Assuming that you have provided all of the information in the problem, both solutions are possible. However, I suspect that you have omitted to say that the system is released from rest.

Case 1 : If the system was released from rest then A would go down, because it is heavier. Friction $f=\Delta T$ in the pulley opposes motion and acts down on the right. Because the pulley is massless the forces on it must balance at all times - otherwise, with a finite resultant torque it would have infinite acceleration. So the tension would be greater on the left : $T_L=f+T_R$. In this case you find that $a=1.26m/s^2$.

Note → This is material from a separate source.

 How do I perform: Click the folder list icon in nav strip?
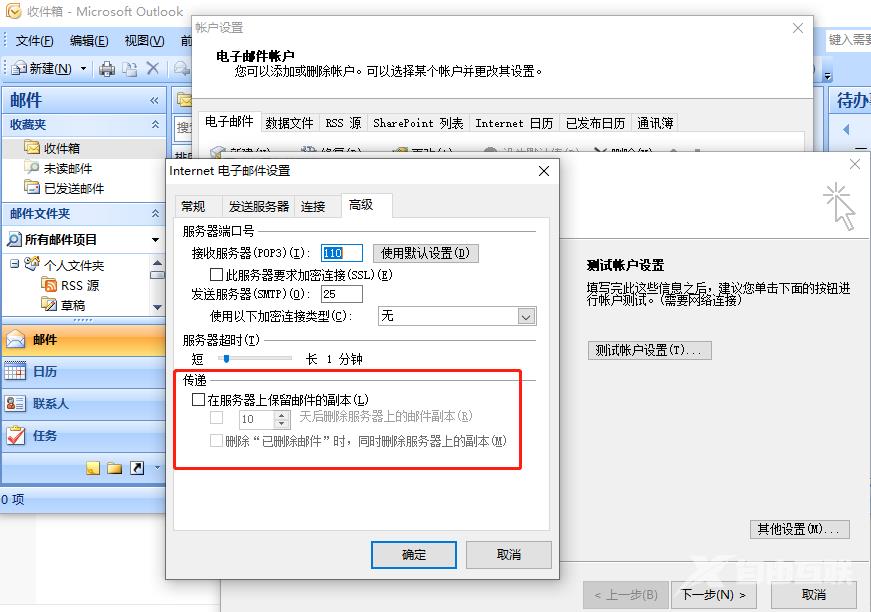click(x=114, y=468)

Case 2 : However, if the system was not released from rest then B could be moving down initially - eg propelled by an impulse. The friction force then acts towards the left, so tension on the right is greater : $T_L+f = T_R$. In this case you find that $a=2.78m/s^2$.

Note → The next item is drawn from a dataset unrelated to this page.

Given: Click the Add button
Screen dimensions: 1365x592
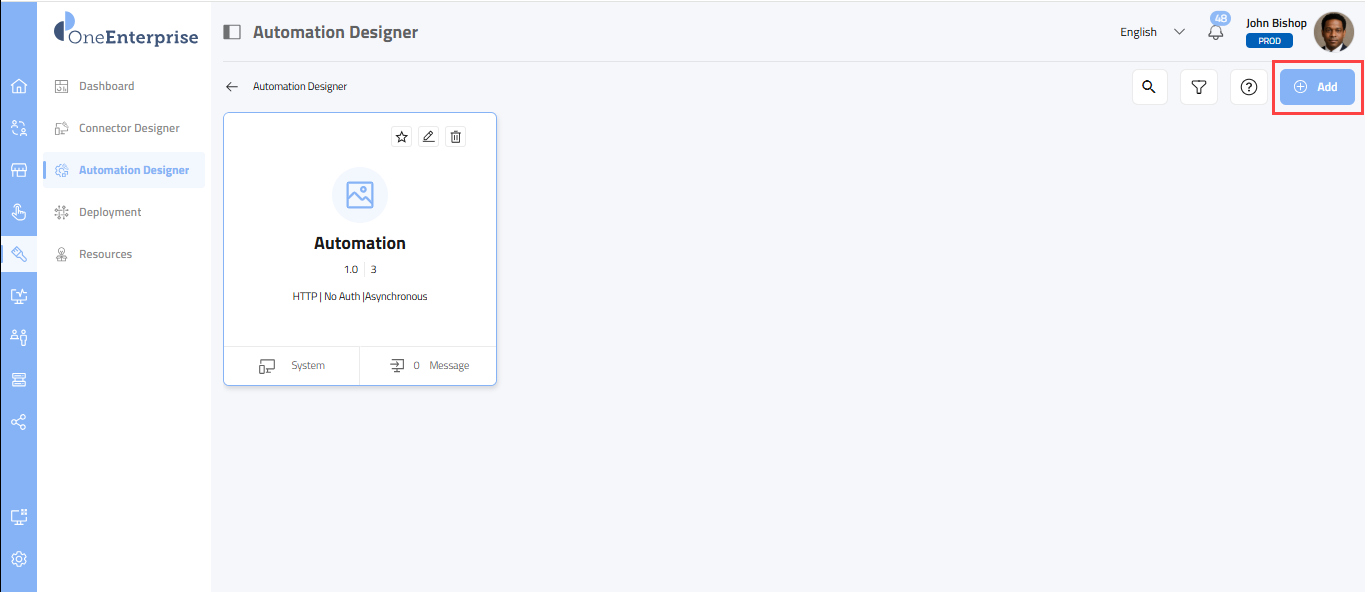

In both cases the acceleration is down on the left. In Case 2 block A is accelerating downwards (=decelerating upwards) faster than in Case 1 because friction is acting in the same direction as gravity on A, whereas in the Case 1 friction is opposing gravity on A. In Case 2 the two blocks will eventually change direction, friction will change direction also, and we're back to the situation in Case 1.

The setup of the problem seems to be telling you that the pulley only resists motion via inertia and friction.

So the unequal gravitational forces on A and B will result in A going down, or the system being stuck. A lighter mass can’t lift a heavier mass without help!

Alternately, if you don’t trust a physical argument, you can assume B is going down. (Be careful with the sign of the “a” term for the pulley.). You’ll find an internally-inconsistent answer, which tells you your assumption about direction was wrong.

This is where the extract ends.